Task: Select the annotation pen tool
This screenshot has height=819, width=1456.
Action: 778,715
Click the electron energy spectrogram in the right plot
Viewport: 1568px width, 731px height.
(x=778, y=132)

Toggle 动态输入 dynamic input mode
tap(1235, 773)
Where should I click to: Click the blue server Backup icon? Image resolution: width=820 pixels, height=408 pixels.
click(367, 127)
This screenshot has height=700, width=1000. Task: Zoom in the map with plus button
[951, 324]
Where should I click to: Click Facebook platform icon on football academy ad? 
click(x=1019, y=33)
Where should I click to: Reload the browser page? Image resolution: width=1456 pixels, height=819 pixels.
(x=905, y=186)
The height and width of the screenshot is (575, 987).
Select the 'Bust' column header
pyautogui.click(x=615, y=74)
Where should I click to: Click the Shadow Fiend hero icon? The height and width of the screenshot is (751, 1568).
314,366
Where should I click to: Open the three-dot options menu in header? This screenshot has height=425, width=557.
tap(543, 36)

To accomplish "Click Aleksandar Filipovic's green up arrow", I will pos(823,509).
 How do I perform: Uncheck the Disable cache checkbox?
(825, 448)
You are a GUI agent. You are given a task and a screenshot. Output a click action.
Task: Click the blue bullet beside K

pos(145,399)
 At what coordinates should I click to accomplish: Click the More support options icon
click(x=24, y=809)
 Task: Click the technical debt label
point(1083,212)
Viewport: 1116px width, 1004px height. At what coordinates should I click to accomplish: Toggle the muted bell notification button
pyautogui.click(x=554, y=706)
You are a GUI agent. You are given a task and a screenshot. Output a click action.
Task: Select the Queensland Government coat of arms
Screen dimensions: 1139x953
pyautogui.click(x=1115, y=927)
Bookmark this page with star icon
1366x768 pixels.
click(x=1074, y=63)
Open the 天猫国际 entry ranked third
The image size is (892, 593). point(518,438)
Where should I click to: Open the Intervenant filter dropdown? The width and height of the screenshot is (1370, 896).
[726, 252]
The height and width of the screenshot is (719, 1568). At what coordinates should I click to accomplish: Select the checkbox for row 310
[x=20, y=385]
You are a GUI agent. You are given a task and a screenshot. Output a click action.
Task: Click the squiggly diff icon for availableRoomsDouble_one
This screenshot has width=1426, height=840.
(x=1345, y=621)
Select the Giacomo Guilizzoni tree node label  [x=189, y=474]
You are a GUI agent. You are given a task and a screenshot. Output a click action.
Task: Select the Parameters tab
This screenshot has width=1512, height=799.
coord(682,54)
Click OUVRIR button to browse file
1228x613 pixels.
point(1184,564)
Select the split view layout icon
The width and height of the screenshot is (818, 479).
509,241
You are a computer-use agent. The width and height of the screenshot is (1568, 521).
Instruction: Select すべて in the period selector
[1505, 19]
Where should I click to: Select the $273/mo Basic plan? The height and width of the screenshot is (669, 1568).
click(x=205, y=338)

--------

_PROBLEM STATEMENT_
Reproduce all of the items above line for line, keeping every character unchanged.

_EXERCISE OUTPUT_
Task: Select the annotation pen tool
This screenshot has height=819, width=1456.
Action: 778,715
Click the electron energy spectrogram in the right plot
Viewport: 1568px width, 731px height.
(x=778, y=132)

Toggle 动态输入 dynamic input mode
tap(1235, 773)
Where should I click to: Click the blue server Backup icon? Image resolution: width=820 pixels, height=408 pixels.
click(367, 127)
This screenshot has height=700, width=1000. Task: Zoom in the map with plus button
[951, 324]
Where should I click to: Click Facebook platform icon on football academy ad? 
click(x=1019, y=33)
Where should I click to: Reload the browser page? Image resolution: width=1456 pixels, height=819 pixels.
(x=905, y=186)
The height and width of the screenshot is (575, 987).
Select the 'Bust' column header
pyautogui.click(x=615, y=74)
Where should I click to: Click the Shadow Fiend hero icon? The height and width of the screenshot is (751, 1568).
314,366
Where should I click to: Open the three-dot options menu in header? This screenshot has height=425, width=557.
tap(543, 36)

To accomplish "Click Aleksandar Filipovic's green up arrow", I will pos(823,509).
 How do I perform: Uncheck the Disable cache checkbox?
(825, 448)
You are a GUI agent. You are given a task and a screenshot. Output a click action.
Task: Click the blue bullet beside K

pos(145,399)
 At what coordinates should I click to accomplish: Click the More support options icon
click(x=24, y=809)
 Task: Click the technical debt label
point(1083,212)
Viewport: 1116px width, 1004px height. At what coordinates should I click to accomplish: Toggle the muted bell notification button
pyautogui.click(x=554, y=706)
You are a GUI agent. You are given a task and a screenshot. Output a click action.
Task: Select the Queensland Government coat of arms
Screen dimensions: 1139x953
pyautogui.click(x=1115, y=927)
Bookmark this page with star icon
1366x768 pixels.
click(x=1074, y=63)
Open the 天猫国际 entry ranked third
The image size is (892, 593). point(518,438)
Where should I click to: Open the Intervenant filter dropdown? The width and height of the screenshot is (1370, 896).
[726, 252]
The height and width of the screenshot is (719, 1568). At what coordinates should I click to accomplish: Select the checkbox for row 310
[x=20, y=385]
You are a GUI agent. You are given a task and a screenshot. Output a click action.
Task: Click the squiggly diff icon for availableRoomsDouble_one
This screenshot has width=1426, height=840.
(x=1345, y=621)
Select the Giacomo Guilizzoni tree node label  [x=189, y=474]
You are a GUI agent. You are given a task and a screenshot. Output a click action.
Task: Select the Parameters tab
This screenshot has width=1512, height=799.
coord(682,54)
Click OUVRIR button to browse file
1228x613 pixels.
point(1184,564)
Select the split view layout icon
The width and height of the screenshot is (818, 479).
509,241
You are a computer-use agent. The width and height of the screenshot is (1568, 521).
Instruction: Select すべて in the period selector
[1505, 19]
Where should I click to: Select the $273/mo Basic plan? The height and width of the screenshot is (669, 1568).
click(x=205, y=338)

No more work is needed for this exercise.